But to tell the complete story of this fleeting moment of glory I must shackle past memories and go back to a time before John or Billy had even seen El Cap, let alone climbed its glacier-buffed stone. The historic first ascent, with its tenacious heroics and creative ingenuity, is well documented. So too, is the first continuous ascent from the ground up. But few people— perhaps no one other than myself— is familiar with the original seeds that gave rise to the idea of a one-day ascent.

There was a man, but more so, there was a spirit in the form of Frank Sacherer. Had anyone but Sacherer said, "I want to do the Nose in a day," the response from any Camp Four regular would have been incredulous laughter. But Frank frequently accomplished what others thought impossible. He had free climbed routes that the best climbers of the day said couldn't be done free. He had day climbed routes they said couldn't be climbed in a day. In a word, Frank Sacherer was visionary. The driving force of climbing in the 1960's, he did more to advance free climbing as we know it today than any other single person in America at that time.

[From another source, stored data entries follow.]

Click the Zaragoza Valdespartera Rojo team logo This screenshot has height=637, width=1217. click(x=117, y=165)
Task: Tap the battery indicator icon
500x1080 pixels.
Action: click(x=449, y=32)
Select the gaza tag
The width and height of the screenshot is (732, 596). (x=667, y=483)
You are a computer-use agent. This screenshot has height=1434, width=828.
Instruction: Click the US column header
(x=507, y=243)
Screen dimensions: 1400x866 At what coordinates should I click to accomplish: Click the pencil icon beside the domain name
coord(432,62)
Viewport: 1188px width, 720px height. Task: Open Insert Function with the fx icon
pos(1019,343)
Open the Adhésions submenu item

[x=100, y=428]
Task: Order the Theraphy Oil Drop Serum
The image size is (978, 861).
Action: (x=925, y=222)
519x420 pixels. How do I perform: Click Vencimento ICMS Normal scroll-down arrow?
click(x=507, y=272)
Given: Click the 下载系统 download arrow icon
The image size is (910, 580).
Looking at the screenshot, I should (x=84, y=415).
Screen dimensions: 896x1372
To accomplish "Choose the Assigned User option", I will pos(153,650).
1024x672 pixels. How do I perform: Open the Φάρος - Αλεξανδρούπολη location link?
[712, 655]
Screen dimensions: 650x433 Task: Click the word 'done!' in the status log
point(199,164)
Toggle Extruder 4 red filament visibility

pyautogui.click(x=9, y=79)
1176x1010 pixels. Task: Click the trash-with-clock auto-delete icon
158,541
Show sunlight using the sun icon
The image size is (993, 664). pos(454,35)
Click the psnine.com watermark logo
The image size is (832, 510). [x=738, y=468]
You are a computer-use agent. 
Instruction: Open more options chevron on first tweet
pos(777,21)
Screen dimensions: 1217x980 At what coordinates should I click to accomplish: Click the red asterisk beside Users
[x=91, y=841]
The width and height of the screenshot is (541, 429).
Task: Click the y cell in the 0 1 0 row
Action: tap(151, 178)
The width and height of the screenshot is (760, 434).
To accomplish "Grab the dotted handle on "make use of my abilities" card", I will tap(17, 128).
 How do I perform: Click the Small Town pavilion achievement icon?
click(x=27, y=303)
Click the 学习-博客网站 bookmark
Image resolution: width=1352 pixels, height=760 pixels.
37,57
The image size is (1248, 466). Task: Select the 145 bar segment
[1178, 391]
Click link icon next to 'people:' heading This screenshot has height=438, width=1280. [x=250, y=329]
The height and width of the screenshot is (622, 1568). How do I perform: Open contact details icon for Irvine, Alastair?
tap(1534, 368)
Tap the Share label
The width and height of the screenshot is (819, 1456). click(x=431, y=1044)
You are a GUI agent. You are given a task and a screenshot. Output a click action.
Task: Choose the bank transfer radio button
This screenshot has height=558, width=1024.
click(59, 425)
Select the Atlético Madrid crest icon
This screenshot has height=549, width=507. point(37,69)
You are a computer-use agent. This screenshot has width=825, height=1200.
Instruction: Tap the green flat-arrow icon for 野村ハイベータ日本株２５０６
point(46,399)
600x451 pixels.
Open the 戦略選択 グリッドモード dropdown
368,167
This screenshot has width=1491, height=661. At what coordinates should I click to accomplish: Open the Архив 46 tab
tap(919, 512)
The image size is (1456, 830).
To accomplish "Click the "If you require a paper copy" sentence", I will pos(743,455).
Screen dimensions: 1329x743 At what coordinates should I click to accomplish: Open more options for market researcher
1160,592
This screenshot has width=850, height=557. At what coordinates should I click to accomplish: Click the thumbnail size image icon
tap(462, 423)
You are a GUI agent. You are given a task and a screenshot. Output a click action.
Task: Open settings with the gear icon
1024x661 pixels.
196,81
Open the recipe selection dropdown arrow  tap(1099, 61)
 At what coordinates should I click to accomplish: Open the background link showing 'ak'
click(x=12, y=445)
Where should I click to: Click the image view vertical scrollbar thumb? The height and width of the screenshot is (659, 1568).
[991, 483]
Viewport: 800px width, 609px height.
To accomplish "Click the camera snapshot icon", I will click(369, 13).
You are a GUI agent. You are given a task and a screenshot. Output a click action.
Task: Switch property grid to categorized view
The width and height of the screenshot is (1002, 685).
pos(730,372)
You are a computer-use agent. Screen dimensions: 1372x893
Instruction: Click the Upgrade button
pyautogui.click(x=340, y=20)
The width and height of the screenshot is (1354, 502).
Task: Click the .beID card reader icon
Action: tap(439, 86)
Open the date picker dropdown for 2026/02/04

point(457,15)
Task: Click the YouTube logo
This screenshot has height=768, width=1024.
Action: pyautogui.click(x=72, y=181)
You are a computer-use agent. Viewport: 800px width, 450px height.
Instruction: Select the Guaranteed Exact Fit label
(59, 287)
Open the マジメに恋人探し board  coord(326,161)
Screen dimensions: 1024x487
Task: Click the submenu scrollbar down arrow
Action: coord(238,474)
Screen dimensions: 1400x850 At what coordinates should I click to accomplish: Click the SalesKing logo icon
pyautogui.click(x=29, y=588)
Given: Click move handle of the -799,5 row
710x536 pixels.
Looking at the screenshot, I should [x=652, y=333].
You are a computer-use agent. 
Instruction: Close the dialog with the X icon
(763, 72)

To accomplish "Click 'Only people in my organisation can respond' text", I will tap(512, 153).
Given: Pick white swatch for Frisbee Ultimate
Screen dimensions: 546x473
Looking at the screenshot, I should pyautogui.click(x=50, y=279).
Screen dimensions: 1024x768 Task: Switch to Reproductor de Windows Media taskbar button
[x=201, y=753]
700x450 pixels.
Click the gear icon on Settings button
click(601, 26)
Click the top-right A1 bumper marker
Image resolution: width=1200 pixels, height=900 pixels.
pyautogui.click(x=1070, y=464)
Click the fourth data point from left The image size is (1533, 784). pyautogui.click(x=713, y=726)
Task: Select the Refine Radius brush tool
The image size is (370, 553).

During the summer of 1965, Frank and I made a reconnaissance of the Stoveleg Cracks on the Nose to see if they could be climbed free. These wide cracks were so named from the homemade pitons, fashioned from the legs of old stoves, used to aid these cracks on the first ascent. Frank thought that if this section went free, then the Nose might go in a single day. Preposterous: but Frank hated camping on the walls and for him the Stoveleg Cracks were the key. But in 1966, work on his physics thesis pre-empted all climbing activity. And by 1967 his research work had taken him to Geneva, Switzerland, where he could no longer pursue his attempts on the Nose.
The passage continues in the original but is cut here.